I had previously tried scouring--degreasing--with just sodium carbonate. Sodium carbonate is also known as soda ash, washing soda, and by the ancient name of natron. Another thing I found out is that natron does not always show up by itself, it is often in combination with other chemicals, one of which is borax.
Sooooo...
Today I am scouring about a pound of wool with a combination of 5 gallons of 180 degree water, 1/2 cup of borax and 1/2 cup of sodium carbonate. I bought the sodium carbonate in the grocery where it was cleverly disguised as a generic equivalent of OxyClean. I put the chemicals in the spider tub and then added the hot water. It foamed nicely, and then I added the wool which was in a mesh laundry bag. I left it in the natron bath for about 20 minutes, poured out the tub into the planter, and rinsed the wool with 2 baths of regular hot tap water. The wool bag is now in the washer on spin. Sodium carbonate is also used in the making of fertilizer, so I'm not too worried about pouring it on the ground. Besides, we just have a lot of weeds growing in it, anyway.

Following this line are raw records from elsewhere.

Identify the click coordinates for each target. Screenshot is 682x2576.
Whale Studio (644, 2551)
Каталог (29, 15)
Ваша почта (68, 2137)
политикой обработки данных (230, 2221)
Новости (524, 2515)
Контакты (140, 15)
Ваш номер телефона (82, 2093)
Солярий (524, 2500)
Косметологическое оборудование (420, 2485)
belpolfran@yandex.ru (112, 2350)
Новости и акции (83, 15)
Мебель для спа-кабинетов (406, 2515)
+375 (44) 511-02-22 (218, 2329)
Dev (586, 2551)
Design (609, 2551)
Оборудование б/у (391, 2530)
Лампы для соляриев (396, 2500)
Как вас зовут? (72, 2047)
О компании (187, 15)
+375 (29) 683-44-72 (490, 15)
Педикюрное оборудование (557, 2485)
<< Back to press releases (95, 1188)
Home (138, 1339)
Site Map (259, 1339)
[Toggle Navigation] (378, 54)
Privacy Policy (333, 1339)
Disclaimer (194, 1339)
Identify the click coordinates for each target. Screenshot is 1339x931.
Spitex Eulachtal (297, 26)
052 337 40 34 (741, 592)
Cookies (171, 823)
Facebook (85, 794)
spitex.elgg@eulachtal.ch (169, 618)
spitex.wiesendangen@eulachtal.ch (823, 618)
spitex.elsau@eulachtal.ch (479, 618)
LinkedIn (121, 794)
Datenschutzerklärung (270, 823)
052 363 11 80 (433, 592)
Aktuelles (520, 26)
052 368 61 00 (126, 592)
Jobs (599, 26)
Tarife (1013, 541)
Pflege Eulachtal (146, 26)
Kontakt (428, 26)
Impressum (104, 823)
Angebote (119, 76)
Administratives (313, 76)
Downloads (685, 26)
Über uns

I'm also flicking the locks of the same fleece I've processed earlier.

I put out some more fleece to cold soak for the rest of the day. It gets rid of a LOT of ick, which can just be poured into the planter (more fertilizer). The batch I'm scouring today was cold soaked first. Although the first wash did turn yellow brown, it was not as disgusting as batches where I just straight washed without previously soaking.

Monday, June 4, 2012

Scouring Update

So. The wool I scoured in the soda ash solution is now dry. It does not feel greasy. It smells like a sheep (duh!) and there are still bits of VM and BM stuck in it, which will flick/comb/card out.

I am cold soaking a larger batch on the pool deck now. For this batch, I will use a half cup each of borax and sodium carbonate. I'm going to increase the amount of hot water on this to maybe 3 or 4 gallons on the wash and the rinse, which means using the spider tub.

According to what I've read, ancient natron deposits are not composed entirely of sodium carbonate. Borax and other salts of volcanic origin would be present as well. Natron has been used in a variety of ways from extremely ancient and prehistoric times. I am confident in the historicity of using it to scour wool. The only problem would be whether a particular culture group would have been able to easily obtain the soda.

Saturday, June 2, 2012

Scouring with Soda Ash

So...I've been sloooowly scouring (washing) the wool we bought for J2B last year.

A few minutes ago, I put some wool I'd cold soaked out by the pool into a hot tap water bath (2 gallons) with 1/4 cup of soda ash (courtesy of our pool supplies.). I've set the timer for 20 minutes. I don't have any means of weighing the wool. I think it was less than half of a pound's worth...I'm going to say 1/4 pound. We'll see what happens. The wool is in a zippered mesh lingerie bag

We have the house on a water filtration system, so we have soft water running through the pipes and in the pool.

Cold soaking with no soap appears to work fairly well to get rid of the dirt. If I set the tub out in the sun, it gets warm, too. I put this batch of wool in two consecutive cold soak baths of about 5 gallons of water, each.

Ding!
Okay! I just now took the wool out of the soda water and ran a hot tap water bath and put it in to rinse for another 20 minutes. The water from the soda bath looked like very weak tea. Obviously, the cold soak did not get all the dirt out of the wool. Depending on how icky the water looks after this rinse, I may put it in for another 20 minutes on a warm soak and then spin out the water in the machine before hanging it to dry on the back deck.

I picked the wool up off the cement around the pool deck and moved it to the table because the kids are going swimming.

I put half of the remaining wool in the spider tub (it has a spider decal on the side) to cold soak and I changed the water a few minutes ago. Yuck!